Thread: Extract integer value from STL string

  1. #1
    Chad Johnson
    Join Date
    May 2004
    Posts
    154

    Question Extract integer value from STL string

    I have a file cached in memory in a variable of type std::string. The first two bytes in hex are 12 00, which give the length of a substring within the buffer following these two bytes.

    How can I copy the value of these two bytes to an integer variable directly from the buffer (NOT from the original file), giving it the value 18? I don't want to use vectors or kind of special data structures besides a standard STL string. Just need a simple one or two liner to do it.

    I'm tempted to just say
    Code:
    memcpy(&len, buffer.c_str(), 2);
    Last edited by ChadJohnson; 03-14-2005 at 12:59 AM.

  2. #2
    Yes, my avatar is stolen anonytmouse's Avatar
    Join Date
    Dec 2002
    Posts
    2,544
    The string class includes a member function called substr. Given a starting position and a character count, this function returns a sub string. This will allow us to extract the first two characters of the string.

    The next problem is how to convert a string containing hexadecimal digits into an integer.
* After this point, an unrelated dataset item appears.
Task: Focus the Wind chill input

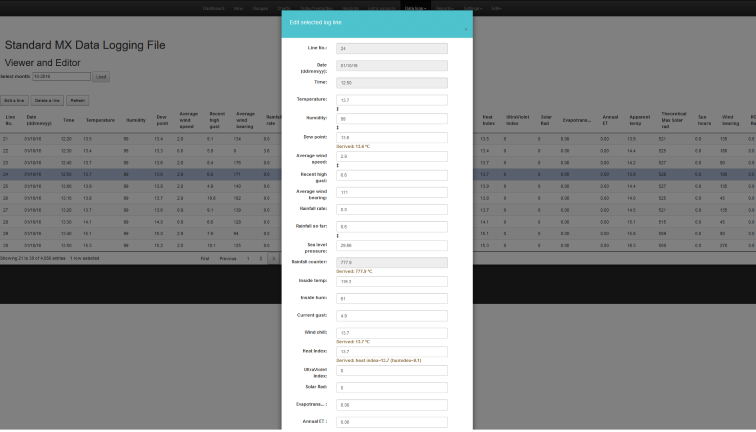Action: (x=392, y=333)
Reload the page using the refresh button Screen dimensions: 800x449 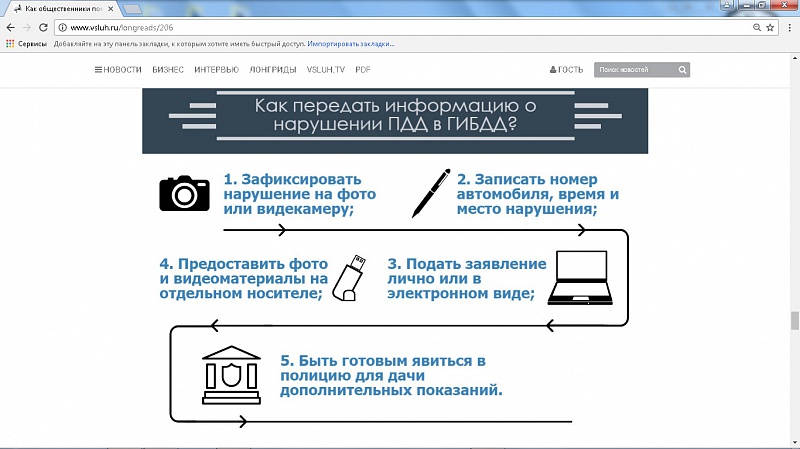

Our first option is the C function strtol. This function, short for string to long, takes a string and a base and returns the converted integer.

    If we wanted to avoid the C function and use a C++ style technique, we could instead use the istringstream class. This class behaves similar to cin, but instead of extracting values from console input, it extracts values from a string.

    Once you have extracted a value, you should check to make sure it is valid and that you don't read past the end of your buffer.

    Three methods are demonstrated in the following sample:
    Code:
    #include <iostream>  // For cout
    #include <sstream>   // For istringstream
    #include <string>    // For string
    #include <iomanip>   // For setbase
    #include <cstdlib>   // For strtol
    using namespace std;
    
    int main(void)
    {
    	int    n;
    	string s = "12 00";
    
    	n = strtol(s.substr(0, 2).c_str(), NULL, 16);
    	cout << "Using strtol: " << n << endl;
    
    	istringstream instream(s.substr(0, 2));
    	instream >> setbase(16) >> n;
    	cout << "Using istringstream: " << n << endl;
    
    	istringstream(s.substr(0, 2)) >> setbase(16) >> n;
    	cout << "Using istringstream with inline construction: " << n << endl;
    
    	cin.get();
    }
    [edit]As pointed out by Sang-drax, this won't work if the data is in binary format. In my opinion, std::vector<unsigned char> is a more appropriate container for binary data than a std::string.[/edit]
    Last edited by anonytmouse; 03-14-2005 at 06:33 AM.

  3. #3
    S Sang-drax's Avatar
    Join Date
    May 2002
    Location
    Göteborg, Sweden
    Posts
    2,072
    anonytmouse, he was going to read binary data.

    Create a istringstream and use the .read() member function to read binary data.

    But if memcpy() works, why not use it?
    Last edited by Sang-drax; 03-14-2005 at 06:14 AM.
    Last edited by Sang-drax : Tomorrow at 02:21 AM. Reason: Time travelling

  4. #4
    Chad Johnson
    Join Date
    May 2004
    Posts
    154
    I dunno, does it really matter whether I use C or C++? They both work...are there any advantages/disadvantages of using either one at all? Could a buffer overflow be exploited?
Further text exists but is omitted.